*Task A*: In the text about Disney's holiday season, how much does Disney charge per day to rent a private "Kingdom Cabana" in Tomorrowland?
*Task B*: Pick up the text about Disney's holiday attractions after its last sentence and carry it forward.

*Text*:
+++

I'm ordinarily among those grumbling about Christmas calendar creep, but this season I dove head-first into the holidays with an early December Very Merrytime Disney Cruise. To many, the idea of seven days at sea with ugly sweater–clad mice must sound like the seventh level of hell. But from Dickens-esque caroling and storytime with Mrs. Claus to gingerbread house–building lessons and an endless loop of White Christmas on every stateroom TV, Disney's holiday-themed cruises represented Mickey's brand at its marvelously mawkish, manipulative, eye-moistening best.
Of course, the sticker price on a Disney holiday cruise could make Scrooge McDuck cry uncle; ditto the Walt Disney World parks, which now increase the prices of single-day passes on peak days and block out days around the holidays for all but their priciest Platinum passholders. If you can afford a Christmas visit to the Magic Kingdom, Disney has invented new ways to extract additional dollars, exemplified by the $650 per day they are now asking for rental of a private "Kingdom Cabana" in Tomorrowland. Clustered outside Space Mountain like a futuristic favela, the eight-person tents come equipped with IKEA-esque furnishings and cell phone chargers. Perks like mouse ears, ice cream bars and reserved fireworks viewing are thrown in, but you could book a night in a monorail resort instead and have cash left over.
Fortunately, this year there's one spectacular seasonal Disney attraction that you don't need to spend a dime to see. After two decades of drawing crowds to Disney's Hollywood Studios, the Osborne Family Spectacle of Dancing Lights was retired, with much of the park facing the wrecking ball for Star Wars Land. With a similar holiday display at Epcot also long since ended, twinkle light–loving guests were left without anything to ooh and ahh at. So in steps the newly completed Disney Springs, which is celebrating its first Christmas as the ex-Downtown Disney with free entertainment certain to entice those suffering from Osborne withdrawal.

+++

*Source material*:
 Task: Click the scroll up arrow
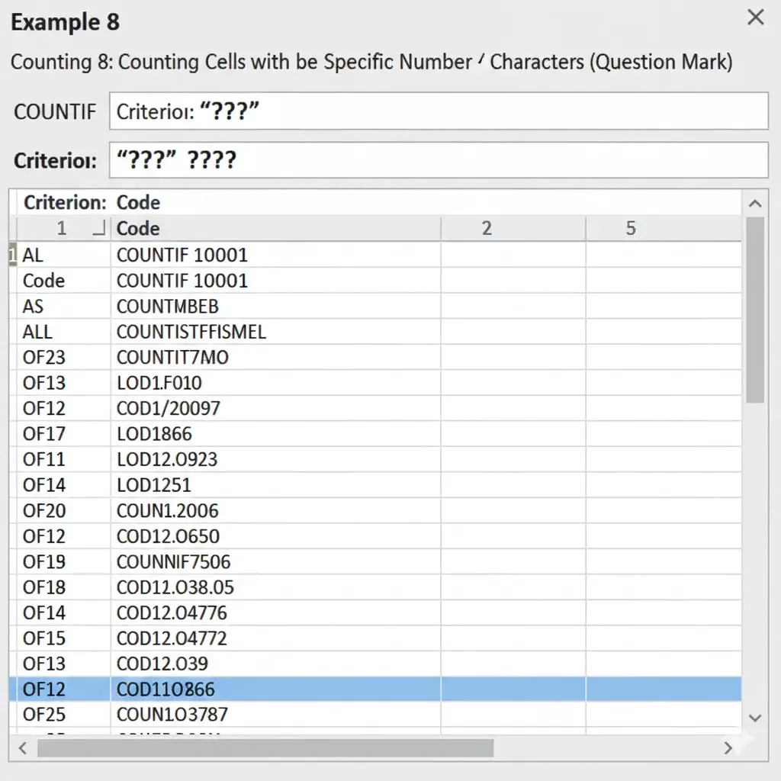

+++

*Task response A*: $650 per day.

*Task response B*:
Since its late November debut, the Starbright Holidays drone show has been drawing hordes of visitors to Disney Springs' usually underpopulated West Side. Developed in cooperation with Intel and directed by Michael Roddy, this gorgeous production uses a swarm of 300 volleyball-sized drones to create constellations of colored lights in the air above the shopping center's waterfront. Like flickering fairies, the computer-controlled mini-copters form a spinning Christmas tree and the dove of peace, eliciting collective gasps as they sparkle in sync with a subtly Disneyfied soundtrack of classic carols.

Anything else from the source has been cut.